Of course you have. We all have. It started around the time we were learning to walk. It goes something like this – Stand up. Fall down. Stand up. Fall Down. Repeat as necessary until walking is achieved… As kids we seem hard wired to simply keep trying things. To attempt something over and over until we get it. From learning to walk to riding a bike. Playing the recorder to hitting a ball.

So why is it that as adults, we lose this ‘repeat as necessary’ approach and sometimes ‘fall down’ but don’t stand back up? What if we could change how we define failure so we begin to literally seek out opportunities to fail, as a path to achieving more of the goals we set for ourselves? I was reminded of this approach recently on a cold winter’s morning…

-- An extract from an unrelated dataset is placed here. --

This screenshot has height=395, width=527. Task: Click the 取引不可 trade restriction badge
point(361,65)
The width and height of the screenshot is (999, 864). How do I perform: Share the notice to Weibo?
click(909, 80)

Those who know me well understand my drive to achieve. It makes me competitive in nature, whether it’s a social bike ride, a trail run with a mate or a competitive triathlon or game of squash, I like to win. Most of all, I like to beat myself. It’s one reason I love technology and apps like Strava or MapMyRun. I can easily track my performance against my last outing on the bike or the trails and see if I’ve scored another PR (personal record). Whether I’m cycling with friends or delivering a keynote, my aim every time I do something is to do it just a little bit better than last time. This is such a great way to live life because with a string of small improvements on a regular basis, you can improve considerably over a longer stretch of time. While this all sounds simple and wonderful (and it can be) in some cases our definition of success can actually lead to repeated failure and a destructive spiral of self doubt, avoidance behaviour and lack of achievement.

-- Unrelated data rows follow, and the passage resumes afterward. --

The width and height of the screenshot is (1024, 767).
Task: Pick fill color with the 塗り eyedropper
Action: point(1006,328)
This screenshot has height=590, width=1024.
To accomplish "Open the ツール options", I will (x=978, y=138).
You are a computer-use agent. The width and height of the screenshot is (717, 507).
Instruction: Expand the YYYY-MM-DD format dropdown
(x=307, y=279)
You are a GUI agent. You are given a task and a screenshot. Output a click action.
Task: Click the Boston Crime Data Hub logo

Those who know me well also know that I really enjoy cycling. My wife thinks I’m obsessed, and perhaps she’s right. Due in no small part to my 4am wake up calls, leaving home in the dark and single digit temperatures, driving 40 minutes to meet up with my crew, only to grind away for hours in the cold on a bicycle with a seat more suited to hammering in nails than cushioning my buttocks. Perhaps I am obsessed, but I do love it. One of the things I love about cycling is the lessons it contains for business and success in general. One of my favoured cycling routes includes a segment affectionately known as Razorback. While the entire circuit is just over 30kms, the best section (in my opinion) climbs the Blackall Range, rising to around 450 metres above sea level at its crest. Most of the climbing takes place on Razorback, ascending roughly 300 metres in vertical height over a distance of just 3km. Doesn’t sound like much as I type it, but some sections have a gradient as steep as 20% which basically means you climb 20 metres in height for every 100 metres travelled – tough going on a bicycle and not many local riders even attempt it, let alone get to the top without a break!

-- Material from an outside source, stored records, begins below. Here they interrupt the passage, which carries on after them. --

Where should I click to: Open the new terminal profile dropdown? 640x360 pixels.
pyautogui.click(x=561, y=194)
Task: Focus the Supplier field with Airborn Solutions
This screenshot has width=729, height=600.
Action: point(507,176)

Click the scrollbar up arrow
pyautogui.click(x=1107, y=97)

A few weeks ago I tackled it for the first time with a friend of mine. I managed to make the summit with only 2 short stops for breath. Apart from the feeling of nausea at the top I was psyched! A few days ago I decided to attempt it again, with the goal of making the climb without stopping. Whether it was the single digit temperatures, the less-than-perfect sleep I had the night before or something else. I stopped twice, three times and then eventually admitted ‘defeat’ less than 800 metres from the top. Initially I was gutted. How could this be? Surely I should have been able to improve on last time? I had failed. Dismally.

Or had I?

This is a problem faced by us all on an all too frequent basis. We set our sights on a target or outcome and, when we don’t achieve it, we tell ourselves (and others) that we failed. Bombed. Capitulated. Whatever terminology you want to give it there’s nothing positive about the feeling we get when it happens. There’s a way to change this though and to make our failings our pathway to success in business, sport, relationships and anything we strive to improve in.

Look at it this way. What if I’d stayed in bed that day? I could have cited a lack of sleep as a good reason not to cycle because I was feeling ‘off’. I could have used the weather and the cold temperatures as a plausible reason for hitting the snooze button a few more times. If I had stayed in bed that day would my cycling have improved at all? Perhaps. Maybe I just needed a recovery day! In reality the answer is more likely ‘no’. By getting out of bed and failing… failing to make it to the top, I in fact achieved plenty. I got to catch up with a few cycling companions and have a laugh or two along the way. I got to encourage someone else to have a crack and be a part of them making it to the top of Razorback. I saw the sun come up on a beautiful, clear, winter’s day and pause to reflect on the amazing life I’m fortunate enough to live. The greatest thing I achieved is something too many of us overlook on a daily basis in our business and personal lives – I participated.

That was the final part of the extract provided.